= Beginning of Section =

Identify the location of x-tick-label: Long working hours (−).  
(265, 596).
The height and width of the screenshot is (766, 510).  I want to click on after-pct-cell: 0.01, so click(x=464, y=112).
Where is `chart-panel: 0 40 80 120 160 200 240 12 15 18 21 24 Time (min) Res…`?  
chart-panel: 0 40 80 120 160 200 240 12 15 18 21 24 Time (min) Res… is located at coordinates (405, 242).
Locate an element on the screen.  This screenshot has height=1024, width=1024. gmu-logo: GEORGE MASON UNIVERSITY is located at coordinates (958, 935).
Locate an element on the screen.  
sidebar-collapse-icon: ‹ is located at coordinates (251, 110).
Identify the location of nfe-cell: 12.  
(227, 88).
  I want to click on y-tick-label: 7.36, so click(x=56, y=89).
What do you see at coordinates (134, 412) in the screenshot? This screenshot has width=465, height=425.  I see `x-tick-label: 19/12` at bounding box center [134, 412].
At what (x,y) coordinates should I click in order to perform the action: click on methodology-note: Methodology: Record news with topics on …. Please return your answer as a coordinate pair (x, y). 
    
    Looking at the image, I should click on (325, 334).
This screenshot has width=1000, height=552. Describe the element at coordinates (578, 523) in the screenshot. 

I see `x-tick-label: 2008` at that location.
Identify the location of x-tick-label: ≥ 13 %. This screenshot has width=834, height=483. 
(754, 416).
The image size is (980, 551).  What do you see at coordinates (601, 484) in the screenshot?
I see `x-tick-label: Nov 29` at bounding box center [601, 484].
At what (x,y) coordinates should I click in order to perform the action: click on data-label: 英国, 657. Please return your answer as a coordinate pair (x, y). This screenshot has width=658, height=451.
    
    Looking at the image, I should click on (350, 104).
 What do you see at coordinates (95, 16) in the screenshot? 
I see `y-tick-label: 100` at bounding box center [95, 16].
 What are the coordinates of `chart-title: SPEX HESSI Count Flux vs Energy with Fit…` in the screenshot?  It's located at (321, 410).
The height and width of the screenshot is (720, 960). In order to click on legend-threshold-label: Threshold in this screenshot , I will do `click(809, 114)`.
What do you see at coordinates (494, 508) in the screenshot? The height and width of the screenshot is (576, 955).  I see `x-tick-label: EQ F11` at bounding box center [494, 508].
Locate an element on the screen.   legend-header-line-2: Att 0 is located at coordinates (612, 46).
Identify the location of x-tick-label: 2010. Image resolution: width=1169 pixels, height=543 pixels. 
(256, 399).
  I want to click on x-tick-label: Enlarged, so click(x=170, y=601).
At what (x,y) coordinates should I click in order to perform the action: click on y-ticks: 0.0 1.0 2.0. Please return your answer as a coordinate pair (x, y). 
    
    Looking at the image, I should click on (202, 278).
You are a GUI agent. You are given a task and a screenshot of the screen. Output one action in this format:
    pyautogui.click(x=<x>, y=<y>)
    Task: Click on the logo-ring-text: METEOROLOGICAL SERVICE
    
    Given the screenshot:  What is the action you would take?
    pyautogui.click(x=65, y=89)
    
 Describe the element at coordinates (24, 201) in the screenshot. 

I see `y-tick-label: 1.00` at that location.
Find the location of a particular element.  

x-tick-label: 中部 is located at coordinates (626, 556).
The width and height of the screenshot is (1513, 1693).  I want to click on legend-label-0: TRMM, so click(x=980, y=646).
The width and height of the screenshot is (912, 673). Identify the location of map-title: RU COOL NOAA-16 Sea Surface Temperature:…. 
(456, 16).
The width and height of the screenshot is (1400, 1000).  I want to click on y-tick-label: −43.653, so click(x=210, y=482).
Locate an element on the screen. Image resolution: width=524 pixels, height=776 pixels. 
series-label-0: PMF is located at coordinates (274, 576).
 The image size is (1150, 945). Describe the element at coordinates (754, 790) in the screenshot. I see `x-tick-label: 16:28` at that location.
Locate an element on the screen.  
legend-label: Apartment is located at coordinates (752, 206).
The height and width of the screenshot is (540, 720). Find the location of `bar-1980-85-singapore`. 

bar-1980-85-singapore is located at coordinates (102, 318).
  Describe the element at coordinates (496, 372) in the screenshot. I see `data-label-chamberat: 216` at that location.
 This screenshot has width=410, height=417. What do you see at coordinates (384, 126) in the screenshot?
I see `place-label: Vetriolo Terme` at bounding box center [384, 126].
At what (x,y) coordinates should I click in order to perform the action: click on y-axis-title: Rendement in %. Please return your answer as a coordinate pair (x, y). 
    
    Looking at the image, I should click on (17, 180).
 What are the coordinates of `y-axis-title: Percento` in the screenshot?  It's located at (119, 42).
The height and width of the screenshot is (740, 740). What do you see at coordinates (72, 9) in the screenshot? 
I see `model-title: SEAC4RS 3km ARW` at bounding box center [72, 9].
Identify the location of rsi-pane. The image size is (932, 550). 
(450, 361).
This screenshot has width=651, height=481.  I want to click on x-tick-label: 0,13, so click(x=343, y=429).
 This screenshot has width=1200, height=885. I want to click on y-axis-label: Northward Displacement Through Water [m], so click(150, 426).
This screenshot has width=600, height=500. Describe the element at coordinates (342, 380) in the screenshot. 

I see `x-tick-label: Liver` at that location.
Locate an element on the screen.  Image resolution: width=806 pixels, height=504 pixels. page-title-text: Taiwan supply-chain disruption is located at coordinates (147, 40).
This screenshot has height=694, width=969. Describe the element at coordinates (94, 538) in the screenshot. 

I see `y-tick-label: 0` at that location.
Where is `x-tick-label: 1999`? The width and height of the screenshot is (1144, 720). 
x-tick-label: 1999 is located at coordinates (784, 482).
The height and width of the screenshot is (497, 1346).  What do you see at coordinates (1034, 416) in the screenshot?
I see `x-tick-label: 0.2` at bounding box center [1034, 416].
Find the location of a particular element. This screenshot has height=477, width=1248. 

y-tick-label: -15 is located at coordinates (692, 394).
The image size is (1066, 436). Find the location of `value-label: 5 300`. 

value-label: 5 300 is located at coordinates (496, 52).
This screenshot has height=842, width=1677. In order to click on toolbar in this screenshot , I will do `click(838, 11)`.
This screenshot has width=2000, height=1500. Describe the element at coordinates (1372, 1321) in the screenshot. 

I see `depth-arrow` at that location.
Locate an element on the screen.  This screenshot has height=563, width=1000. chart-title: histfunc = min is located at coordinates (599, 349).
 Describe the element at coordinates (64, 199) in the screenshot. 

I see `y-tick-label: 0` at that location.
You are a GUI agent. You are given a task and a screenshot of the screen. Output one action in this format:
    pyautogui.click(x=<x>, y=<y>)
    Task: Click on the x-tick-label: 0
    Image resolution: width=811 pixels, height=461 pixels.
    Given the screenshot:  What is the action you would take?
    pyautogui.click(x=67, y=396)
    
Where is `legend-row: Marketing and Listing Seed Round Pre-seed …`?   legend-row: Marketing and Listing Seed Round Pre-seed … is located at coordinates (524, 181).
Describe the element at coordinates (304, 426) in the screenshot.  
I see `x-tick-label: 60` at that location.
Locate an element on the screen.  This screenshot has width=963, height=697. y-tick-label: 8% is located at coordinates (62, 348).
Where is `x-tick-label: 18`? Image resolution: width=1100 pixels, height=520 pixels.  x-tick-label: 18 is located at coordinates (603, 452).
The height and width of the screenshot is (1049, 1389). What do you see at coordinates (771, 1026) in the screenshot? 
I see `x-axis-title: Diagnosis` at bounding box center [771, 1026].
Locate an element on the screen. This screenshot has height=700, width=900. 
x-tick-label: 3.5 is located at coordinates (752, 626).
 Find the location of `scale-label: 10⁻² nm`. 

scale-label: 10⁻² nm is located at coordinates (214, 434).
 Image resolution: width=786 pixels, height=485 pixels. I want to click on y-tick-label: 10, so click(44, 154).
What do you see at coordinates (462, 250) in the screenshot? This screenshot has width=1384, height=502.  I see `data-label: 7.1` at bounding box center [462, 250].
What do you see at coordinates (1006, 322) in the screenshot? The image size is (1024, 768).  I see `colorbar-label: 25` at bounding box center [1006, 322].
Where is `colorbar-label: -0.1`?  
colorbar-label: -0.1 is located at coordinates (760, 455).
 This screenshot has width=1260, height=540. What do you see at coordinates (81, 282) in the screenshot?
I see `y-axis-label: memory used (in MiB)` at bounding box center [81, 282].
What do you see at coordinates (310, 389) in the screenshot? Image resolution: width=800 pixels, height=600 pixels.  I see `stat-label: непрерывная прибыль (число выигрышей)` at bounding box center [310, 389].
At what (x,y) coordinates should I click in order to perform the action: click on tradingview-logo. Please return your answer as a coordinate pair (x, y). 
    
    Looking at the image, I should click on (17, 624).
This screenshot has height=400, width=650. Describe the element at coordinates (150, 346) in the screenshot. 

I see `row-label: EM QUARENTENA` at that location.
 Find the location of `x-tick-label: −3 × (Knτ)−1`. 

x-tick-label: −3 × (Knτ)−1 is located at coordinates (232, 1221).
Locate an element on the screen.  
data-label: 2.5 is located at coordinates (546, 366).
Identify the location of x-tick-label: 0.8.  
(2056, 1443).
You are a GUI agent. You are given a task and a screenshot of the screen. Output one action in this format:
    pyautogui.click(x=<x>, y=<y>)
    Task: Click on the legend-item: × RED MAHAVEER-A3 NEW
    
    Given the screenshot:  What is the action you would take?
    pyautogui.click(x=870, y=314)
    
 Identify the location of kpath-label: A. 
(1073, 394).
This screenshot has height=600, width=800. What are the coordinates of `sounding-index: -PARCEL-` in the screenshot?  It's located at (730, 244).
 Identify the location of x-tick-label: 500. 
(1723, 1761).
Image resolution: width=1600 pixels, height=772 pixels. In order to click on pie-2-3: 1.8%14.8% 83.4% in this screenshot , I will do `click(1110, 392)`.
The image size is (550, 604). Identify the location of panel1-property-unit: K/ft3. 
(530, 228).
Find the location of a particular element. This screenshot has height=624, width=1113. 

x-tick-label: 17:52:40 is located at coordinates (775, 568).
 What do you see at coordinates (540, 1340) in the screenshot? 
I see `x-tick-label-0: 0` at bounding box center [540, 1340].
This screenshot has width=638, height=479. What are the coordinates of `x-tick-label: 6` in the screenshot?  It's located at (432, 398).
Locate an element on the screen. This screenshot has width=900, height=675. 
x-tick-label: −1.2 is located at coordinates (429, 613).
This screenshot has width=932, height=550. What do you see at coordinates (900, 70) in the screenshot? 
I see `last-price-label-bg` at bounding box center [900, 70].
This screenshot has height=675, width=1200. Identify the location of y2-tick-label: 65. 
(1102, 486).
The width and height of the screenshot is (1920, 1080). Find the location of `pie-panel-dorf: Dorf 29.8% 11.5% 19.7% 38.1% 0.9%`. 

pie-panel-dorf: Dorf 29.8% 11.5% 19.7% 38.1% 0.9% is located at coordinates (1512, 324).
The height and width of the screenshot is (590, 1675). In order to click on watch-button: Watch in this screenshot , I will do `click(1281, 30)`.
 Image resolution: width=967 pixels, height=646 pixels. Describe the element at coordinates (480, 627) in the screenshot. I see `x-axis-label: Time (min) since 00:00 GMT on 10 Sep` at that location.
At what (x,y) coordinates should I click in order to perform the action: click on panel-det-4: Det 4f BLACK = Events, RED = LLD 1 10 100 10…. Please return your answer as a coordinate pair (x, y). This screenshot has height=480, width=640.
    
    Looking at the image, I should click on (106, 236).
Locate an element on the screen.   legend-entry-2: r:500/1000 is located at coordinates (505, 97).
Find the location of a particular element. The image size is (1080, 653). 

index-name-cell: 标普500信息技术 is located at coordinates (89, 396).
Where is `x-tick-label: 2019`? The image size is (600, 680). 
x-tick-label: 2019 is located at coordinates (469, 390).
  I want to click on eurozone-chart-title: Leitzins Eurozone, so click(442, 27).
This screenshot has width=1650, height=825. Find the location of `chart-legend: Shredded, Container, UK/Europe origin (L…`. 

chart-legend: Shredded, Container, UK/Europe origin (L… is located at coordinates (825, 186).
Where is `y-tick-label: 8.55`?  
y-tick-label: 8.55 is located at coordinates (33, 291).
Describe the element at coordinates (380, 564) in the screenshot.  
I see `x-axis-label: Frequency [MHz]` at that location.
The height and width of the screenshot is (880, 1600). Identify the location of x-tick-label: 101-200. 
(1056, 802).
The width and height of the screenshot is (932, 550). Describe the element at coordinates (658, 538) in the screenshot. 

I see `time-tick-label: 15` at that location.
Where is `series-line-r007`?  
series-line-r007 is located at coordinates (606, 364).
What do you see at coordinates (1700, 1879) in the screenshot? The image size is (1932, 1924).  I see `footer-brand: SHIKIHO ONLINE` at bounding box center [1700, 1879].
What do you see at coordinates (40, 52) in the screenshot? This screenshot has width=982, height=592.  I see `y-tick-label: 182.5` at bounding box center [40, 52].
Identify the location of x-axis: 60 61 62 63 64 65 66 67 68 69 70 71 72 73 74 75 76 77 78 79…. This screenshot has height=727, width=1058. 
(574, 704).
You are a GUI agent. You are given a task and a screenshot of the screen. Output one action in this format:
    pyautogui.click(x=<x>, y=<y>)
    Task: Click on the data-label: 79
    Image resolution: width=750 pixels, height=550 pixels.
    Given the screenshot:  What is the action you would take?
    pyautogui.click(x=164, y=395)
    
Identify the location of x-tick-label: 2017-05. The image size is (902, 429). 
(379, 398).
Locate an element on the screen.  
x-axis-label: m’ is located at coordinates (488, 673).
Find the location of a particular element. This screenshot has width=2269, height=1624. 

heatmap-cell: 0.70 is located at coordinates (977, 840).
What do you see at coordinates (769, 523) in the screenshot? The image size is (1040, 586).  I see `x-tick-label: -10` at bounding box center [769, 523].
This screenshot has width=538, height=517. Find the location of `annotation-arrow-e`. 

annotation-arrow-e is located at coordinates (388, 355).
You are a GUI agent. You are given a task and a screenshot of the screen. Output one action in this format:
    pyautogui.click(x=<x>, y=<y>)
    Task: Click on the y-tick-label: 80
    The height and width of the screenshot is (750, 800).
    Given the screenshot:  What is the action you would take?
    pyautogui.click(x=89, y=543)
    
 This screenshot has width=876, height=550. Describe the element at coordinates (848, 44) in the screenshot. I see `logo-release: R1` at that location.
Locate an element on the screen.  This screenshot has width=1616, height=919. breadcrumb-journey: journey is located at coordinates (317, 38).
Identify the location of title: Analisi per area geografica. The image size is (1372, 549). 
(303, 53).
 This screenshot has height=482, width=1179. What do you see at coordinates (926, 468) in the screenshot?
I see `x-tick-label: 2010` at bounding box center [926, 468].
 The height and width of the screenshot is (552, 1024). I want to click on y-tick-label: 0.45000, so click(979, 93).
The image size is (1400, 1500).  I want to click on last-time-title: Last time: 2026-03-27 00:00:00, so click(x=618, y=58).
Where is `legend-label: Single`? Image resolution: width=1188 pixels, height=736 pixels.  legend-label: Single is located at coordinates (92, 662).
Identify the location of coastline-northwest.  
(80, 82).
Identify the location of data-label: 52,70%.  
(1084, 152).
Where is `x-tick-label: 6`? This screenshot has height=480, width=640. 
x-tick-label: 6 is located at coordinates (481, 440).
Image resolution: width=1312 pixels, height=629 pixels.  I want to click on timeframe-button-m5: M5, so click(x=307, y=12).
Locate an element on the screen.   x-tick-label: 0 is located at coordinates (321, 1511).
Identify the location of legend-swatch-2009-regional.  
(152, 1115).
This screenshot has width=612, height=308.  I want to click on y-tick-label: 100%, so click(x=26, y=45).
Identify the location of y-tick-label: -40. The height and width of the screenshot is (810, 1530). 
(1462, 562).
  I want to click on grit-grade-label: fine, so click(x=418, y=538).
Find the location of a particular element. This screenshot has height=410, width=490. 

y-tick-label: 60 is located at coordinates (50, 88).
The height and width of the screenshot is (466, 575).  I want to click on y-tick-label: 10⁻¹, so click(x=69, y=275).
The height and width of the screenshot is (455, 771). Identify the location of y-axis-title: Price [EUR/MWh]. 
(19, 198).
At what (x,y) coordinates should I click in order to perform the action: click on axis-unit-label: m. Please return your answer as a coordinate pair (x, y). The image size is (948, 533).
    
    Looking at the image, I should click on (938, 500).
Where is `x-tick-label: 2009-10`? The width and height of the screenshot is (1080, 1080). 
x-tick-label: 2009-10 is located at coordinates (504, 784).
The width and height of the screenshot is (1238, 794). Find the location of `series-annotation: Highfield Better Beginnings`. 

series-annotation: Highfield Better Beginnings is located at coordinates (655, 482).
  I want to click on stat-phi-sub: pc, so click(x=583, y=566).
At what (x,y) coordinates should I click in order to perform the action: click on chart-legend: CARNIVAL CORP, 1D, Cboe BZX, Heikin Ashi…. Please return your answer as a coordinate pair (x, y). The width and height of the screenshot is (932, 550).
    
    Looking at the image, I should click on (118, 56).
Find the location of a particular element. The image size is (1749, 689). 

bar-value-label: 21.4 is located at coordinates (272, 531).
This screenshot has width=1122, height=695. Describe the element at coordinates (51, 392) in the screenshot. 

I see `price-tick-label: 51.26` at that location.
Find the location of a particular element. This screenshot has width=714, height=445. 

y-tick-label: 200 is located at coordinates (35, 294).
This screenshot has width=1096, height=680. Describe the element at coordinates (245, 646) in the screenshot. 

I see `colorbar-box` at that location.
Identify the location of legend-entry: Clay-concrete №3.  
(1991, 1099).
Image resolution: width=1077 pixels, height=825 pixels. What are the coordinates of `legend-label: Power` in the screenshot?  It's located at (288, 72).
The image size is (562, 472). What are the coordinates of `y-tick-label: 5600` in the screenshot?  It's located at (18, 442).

= End of Section =

(Activity): Copy out, with no changes, the part of the material above that opens with the line containing "is (600, 680)." and closes with the line containing "What do you see at coordinates (40, 52)", including both of those lines.

(Completed task):
Where is `x-tick-label: 2019`? The image size is (600, 680). 
x-tick-label: 2019 is located at coordinates (469, 390).
  I want to click on eurozone-chart-title: Leitzins Eurozone, so click(442, 27).
This screenshot has width=1650, height=825. Find the location of `chart-legend: Shredded, Container, UK/Europe origin (L…`. 

chart-legend: Shredded, Container, UK/Europe origin (L… is located at coordinates (825, 186).
Where is `y-tick-label: 8.55`?  
y-tick-label: 8.55 is located at coordinates (33, 291).
Describe the element at coordinates (380, 564) in the screenshot.  
I see `x-axis-label: Frequency [MHz]` at that location.
The height and width of the screenshot is (880, 1600). Identify the location of x-tick-label: 101-200. 
(1056, 802).
The width and height of the screenshot is (932, 550). Describe the element at coordinates (658, 538) in the screenshot. 

I see `time-tick-label: 15` at that location.
Where is `series-line-r007`?  
series-line-r007 is located at coordinates (606, 364).
What do you see at coordinates (1700, 1879) in the screenshot? The image size is (1932, 1924).  I see `footer-brand: SHIKIHO ONLINE` at bounding box center [1700, 1879].
What do you see at coordinates (40, 52) in the screenshot? This screenshot has width=982, height=592.  I see `y-tick-label: 182.5` at bounding box center [40, 52].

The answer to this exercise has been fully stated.